Use Postman in Laravel Project.

post man setup

So here’s what we’re going to build, a RESTful service, which allows you to sign up as a user, and then create meetings, sign up for meetings, and
register for meetings, delete a meeting, or change meeting. So a little organizer-like application.


Here, I’m on the route of creating a new user, and make sure that later on in this course when you try this on you own application we’re building
throughout this course, to change the URL you see here to the URL pointing to your RESTful server, or to your server hosting create a new user,
which is why I have the Post method selected here.

And also, later in another article, make sure to provide one extra post. Besides the Content-Type, which is application/JSON, make sure to provide the X-Requested-With header with a value of XMLHttp Request. This is required by Laravel to handle your requests correctly, especially when it comes to things like validation and returning errors.

Here for creating a new user, I pass a Post body, so a JSON object where I pass the name of the user I want to create, and email, and a password.
Now if I click Send, you see that I also get a JSON response where, well, I’m told that the user was created.
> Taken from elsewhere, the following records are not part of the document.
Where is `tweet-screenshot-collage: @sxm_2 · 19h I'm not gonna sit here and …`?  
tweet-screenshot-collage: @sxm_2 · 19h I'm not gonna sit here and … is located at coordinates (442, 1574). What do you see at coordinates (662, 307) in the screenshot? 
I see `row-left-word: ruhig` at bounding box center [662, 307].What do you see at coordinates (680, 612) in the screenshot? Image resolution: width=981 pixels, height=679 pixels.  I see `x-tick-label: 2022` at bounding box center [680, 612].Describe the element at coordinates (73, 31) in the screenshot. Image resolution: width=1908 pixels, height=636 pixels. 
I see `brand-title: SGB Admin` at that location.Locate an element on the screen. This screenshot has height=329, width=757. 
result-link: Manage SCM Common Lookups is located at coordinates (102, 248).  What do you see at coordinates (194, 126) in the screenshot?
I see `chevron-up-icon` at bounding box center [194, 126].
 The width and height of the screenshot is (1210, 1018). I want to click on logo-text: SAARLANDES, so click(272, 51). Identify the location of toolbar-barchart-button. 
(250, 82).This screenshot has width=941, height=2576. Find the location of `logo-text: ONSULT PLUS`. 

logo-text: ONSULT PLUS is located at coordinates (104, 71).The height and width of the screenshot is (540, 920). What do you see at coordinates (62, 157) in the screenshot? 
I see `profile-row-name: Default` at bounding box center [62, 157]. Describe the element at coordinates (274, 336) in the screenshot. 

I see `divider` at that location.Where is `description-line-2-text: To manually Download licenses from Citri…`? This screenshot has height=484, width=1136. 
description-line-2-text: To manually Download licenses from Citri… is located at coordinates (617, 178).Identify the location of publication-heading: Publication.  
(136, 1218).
I can then use this user to sign in this route,
and pass in the credentials I just created, which returns me a JSON token, which is the security mechanism used in this course.

And of course, you will learn more about this in my upcoming articles. And with that, I’m for example, able to create a new meeting bypassing
the token with the request, passing some meeting data like the time when I want this meeting to happen, a name, and a description,
I’m going to click send here; this actually creates such a new meeting. Now I’m not going to go through all these routes here, but I think you get
the idea of what this application does, and how it works. And I’m very excited to get started with that.